» **Text section**:
— Begin —

I have a function getN' that is supposed to construct a list of n elements recursively, however I think I'm doing something wrong because I can't index into it and the output looks unexpected:
getN' : (Double -> Double -> Double) -> Double -> Double -> Double -> Int -> List Double
getN' f dt t0 y0 0 = []
getN' f dt t0 y0 n = rk4' :: getN' f dt (t0+dt) rk4' (n-1) where
rk4' = rk4 f dt t0 y0
The output of getN' f 0.1 0 1 100 is:
1.0050062486962987 :: getN' f 0.1 0.1 1.0050062486962987 99 : List Double
Which looks unfamiliar to me. Specifically the syntax head::tail is familiar, but Idris usually prints out the entire result in the REPL, which suggests something isn't right in this instance.
The output of index 0 $ getN' f 0.1 0 1 100 is:
(input):1:9:When checking argument ok to function Prelude.List.index:
Can't find a value of type
InBounds 0 (getN' f 0.1 0.0 1.0 100)
What am I doing/getting wrong?
getN' isn't total, so the REPL doesn't evaluate the recursive call (as it could loop forever). Set %default total or total getN' : … to get a warning from the compiler, or check in the REPL with :total getN'. Idris can't reason about Int, and in this particular case, getN' f 0.1 0 1 -1 wouldn't stop.

— End —

» **Information shown**:
— Begin —

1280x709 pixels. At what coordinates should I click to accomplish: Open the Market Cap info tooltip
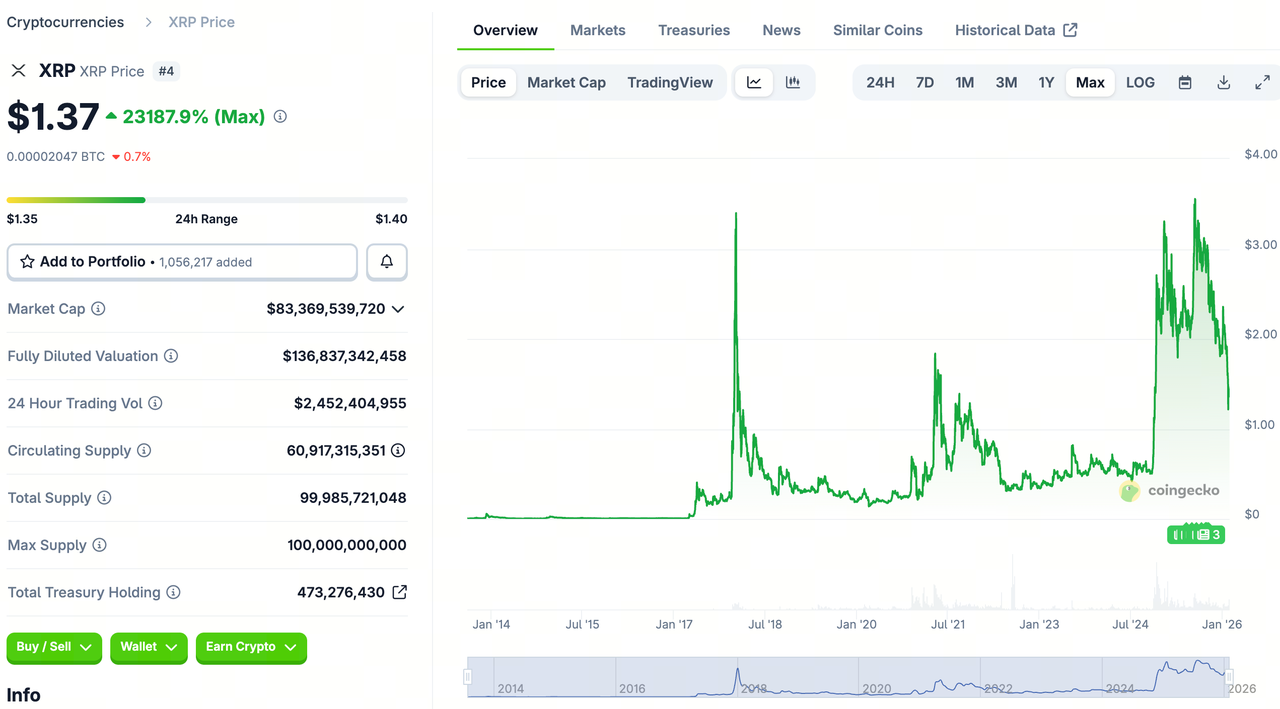tap(98, 309)
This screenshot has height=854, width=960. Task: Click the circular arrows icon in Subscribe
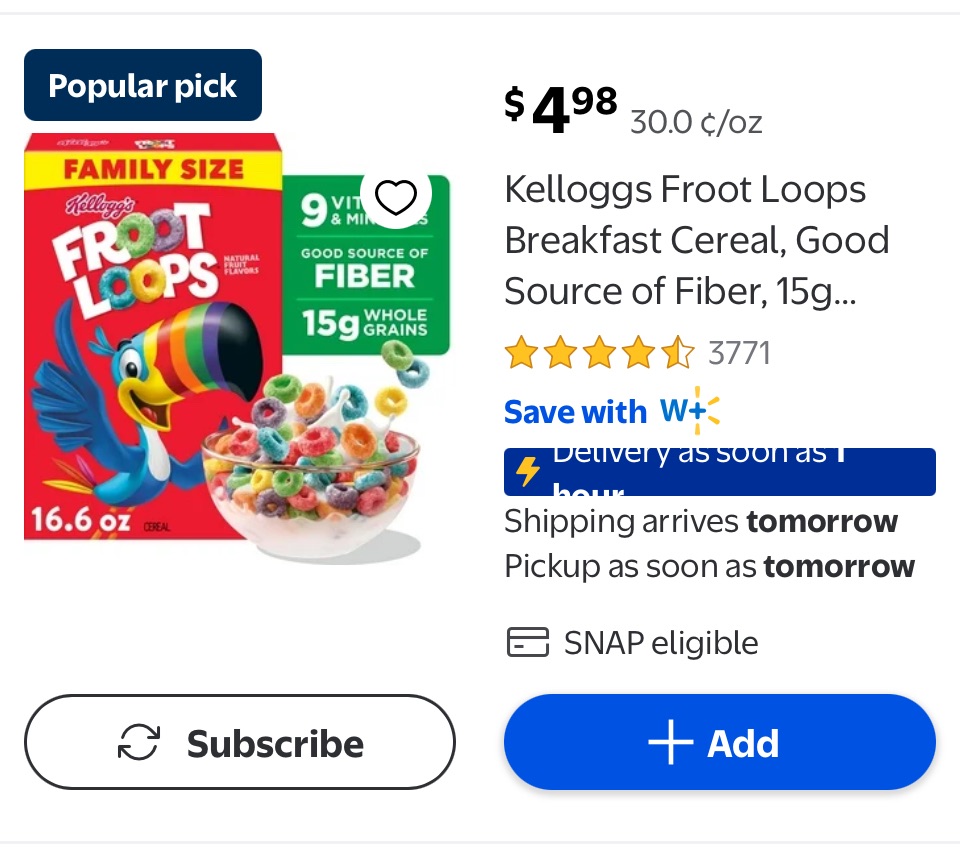(x=139, y=743)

— End —

» **Task list**:
a) Reproduce the Idris thread from "I have a function" down to "in this instance.", substituting "interpreter" for each "REPL".
b) For each statement, say yes or no depending on whether the Idris thread supports it, and quote the words that decide it. (i) The REPL does not evaluate the recursive call because getN' is not total. (ii) The type signature of getN' ends in a List of Int. (iii) Idris can reason about Int.

» **Task-by-task answers**:
a)
I have a function getN' that is supposed to construct a list of n elements recursively, however I think I'm doing something wrong because I can't index into it and the output looks unexpected:
getN' : (Double -> Double -> Double) -> Double -> Double -> Double -> Int -> List Double
getN' f dt t0 y0 0 = []
getN' f dt t0 y0 n = rk4' :: getN' f dt (t0+dt) rk4' (n-1) where
rk4' = rk4 f dt t0 y0
The output of getN' f 0.1 0 1 100 is:
1.0050062486962987 :: getN' f 0.1 0.1 1.0050062486962987 99 : List Double
Which looks unfamiliar to me. Specifically the syntax head::tail is familiar, but Idris usually prints out the entire result in the interpreter, which suggests something isn't right in this instance.

b)
(i) Yes: "getN' isn't total, so the REPL doesn't evaluate the recursive call"
(ii) No: "-> Int -> List Double"
(iii) No: "Idris can't reason about Int"